In an exchange with a South Carolina voter who asked Newt Gingrich to lay off his attacks on frontrunner Mitt Romney's record at Bain Capital, the former House speaker revealed one of the central problems of his campaign: he can't decide if he's the candidate or chief strategist.

Gingrich, who has advised his fellow Republicans for years on how to win races and worked as a political analyst for Fox News, heard the thoughtful criticism of his anti-Bain crusade from voter Dean Glossup in Spartanburg and responded by saying that Glossup was right because whatever the Gingrich campaign and super PAC did on the subject would be distorted by the "class warfare" effort being waged by President Obama.

Gingrich is probably right. For him and Texas Gov. Rick Perry, the nuanced differences between their attacks on Romney and the Occupy Wall Street-inspired rhetoric of the Obama Democrats, are lost when rinsed through the media spin cycle. The way it looks is that two struggling candidates are joining the anti-capitalist chorus against a successful businessman. It smacks of envy and despair.
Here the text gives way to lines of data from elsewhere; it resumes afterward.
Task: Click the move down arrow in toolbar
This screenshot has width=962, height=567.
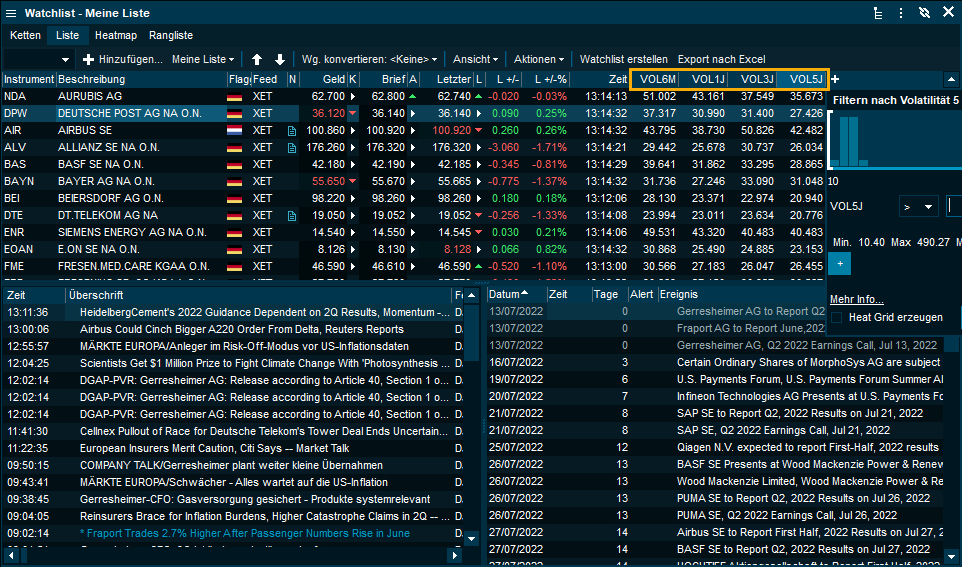Action: 280,60
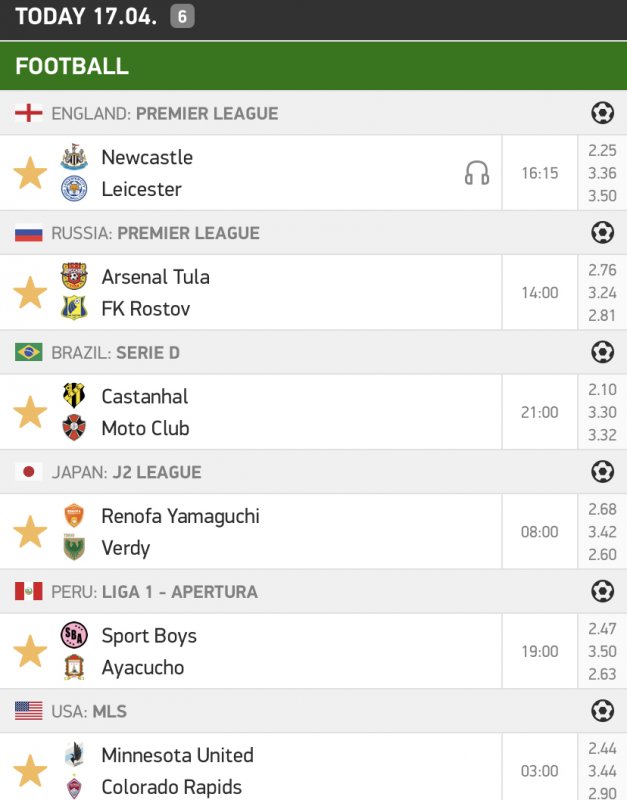Viewport: 627px width, 800px height.
Task: Star the Renofa Yamaguchi vs Verdy match
Action: (x=30, y=532)
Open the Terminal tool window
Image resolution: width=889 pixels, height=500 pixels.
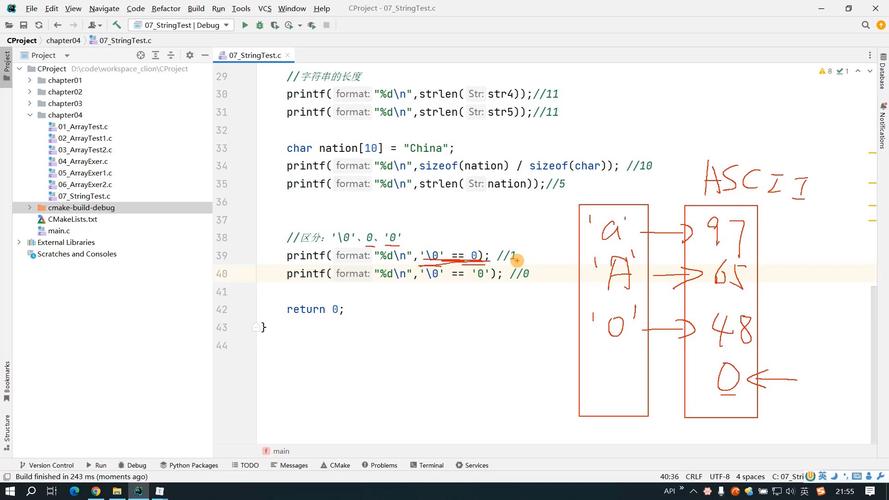pos(426,465)
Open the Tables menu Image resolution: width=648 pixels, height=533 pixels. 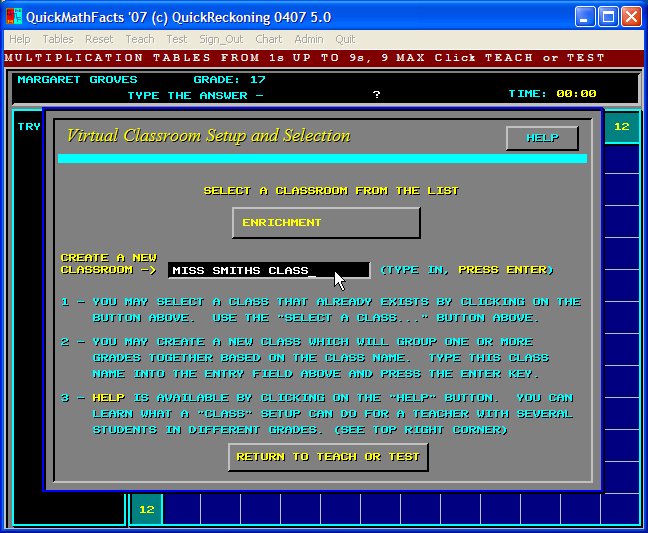57,39
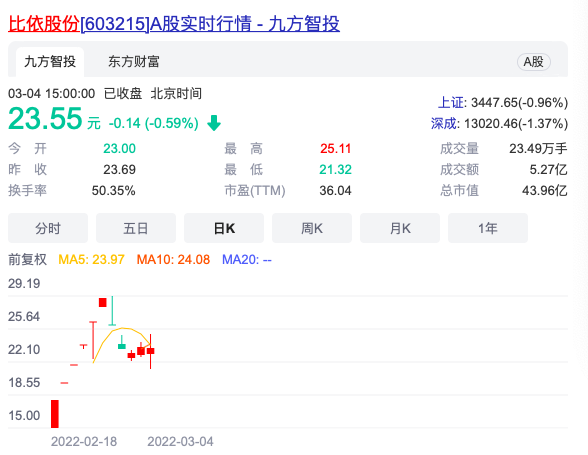The width and height of the screenshot is (588, 455).
Task: Select the 分时 chart view
Action: (x=48, y=228)
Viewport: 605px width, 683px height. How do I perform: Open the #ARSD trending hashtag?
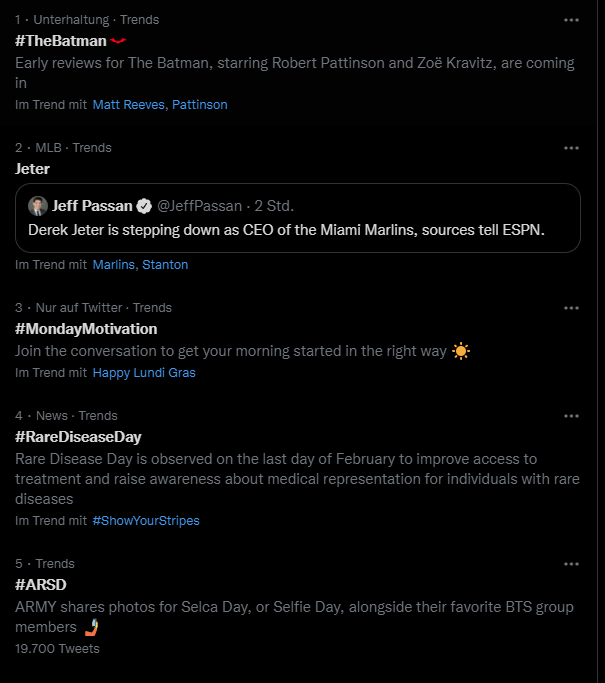41,585
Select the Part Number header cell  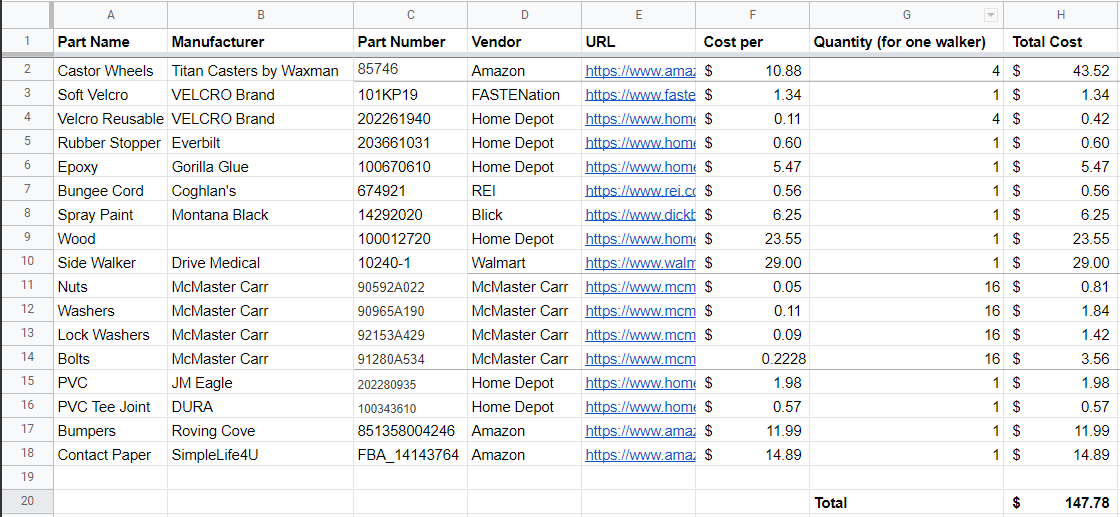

But, the line of attack is also the most lethal one to deploy against Romney.

As Henry Ford said, "A business that makes nothing but money is a poor business." While Republicans may love successful businessmen like Fred Smith of FedEx and even admire liberal entrepreneurs like the late Steve Jobs, the parasite and scavenger are not high on their list of respected professions. If Romney gets painted as a leech, he's done for, whether now or in the general election against Obama.

But by raising this topic and bringing pitchfork populism to the GOP process, Gingrich and Perry may end up being detested by the very voters whose support they seek. And with Ron Paul standing by to absorb pro-capitalist, anti-Romney protest votes, Gingrich and Perry could be headed off a cliff.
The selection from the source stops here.